Debo reconocer que aquel encuentro de balompié me ayudó a admitir el estremecimiento que produce mirar ganar o perder al símbolo deportivo que representa la identidad de cientos de personas.

Entre suspiros de mi abuelo y mis rodillas temblorosas transcurría el encuentro al tiempo que, minuto a minuto, mi corazón aceleraba sus latidos de forma evidente; la adrenalina se incrementaba al punto de percibir como la sangre llegaba a mi cerebro para hacerlo casi explotar. Dichas sensaciones estaban sustentadas en la importancia que encarnaba el que el Atlante saliera airoso de la batalla en curso pero, sobre todo, el incontenible estrés era creado al percibir el sufrimiento que mi padre estaba viviendo sentado en las gradas del “Coloso de Santa Úrsula”. Sí, mi viejo en compañía de algunos tíos había asistido al estadio para, como cada 15 días, hacer sentir la fuerza azulgrana en las gradas. 

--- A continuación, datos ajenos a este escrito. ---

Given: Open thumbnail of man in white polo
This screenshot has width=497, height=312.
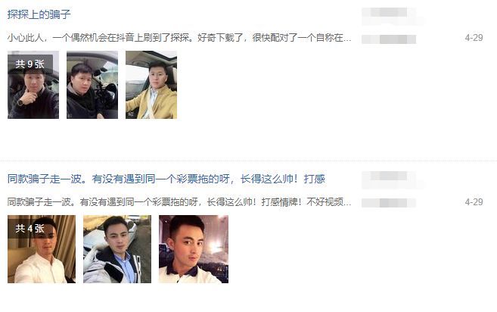Looking at the screenshot, I should 194,249.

El juego estaba por terminar y equipo no acertó a introducir el balón en la portería contraria. Sin piedad alguna el árbitro hizo sonar su silbato para decretar el final de la batalla y, con ello, hacer brotar en mí y en miles de ojos, lágrimas de impotencia pero también de orgullo, es esa rara combinación de emociones que me acompaña hasta el día de hoy y que suelo llamar “Atlantismo”.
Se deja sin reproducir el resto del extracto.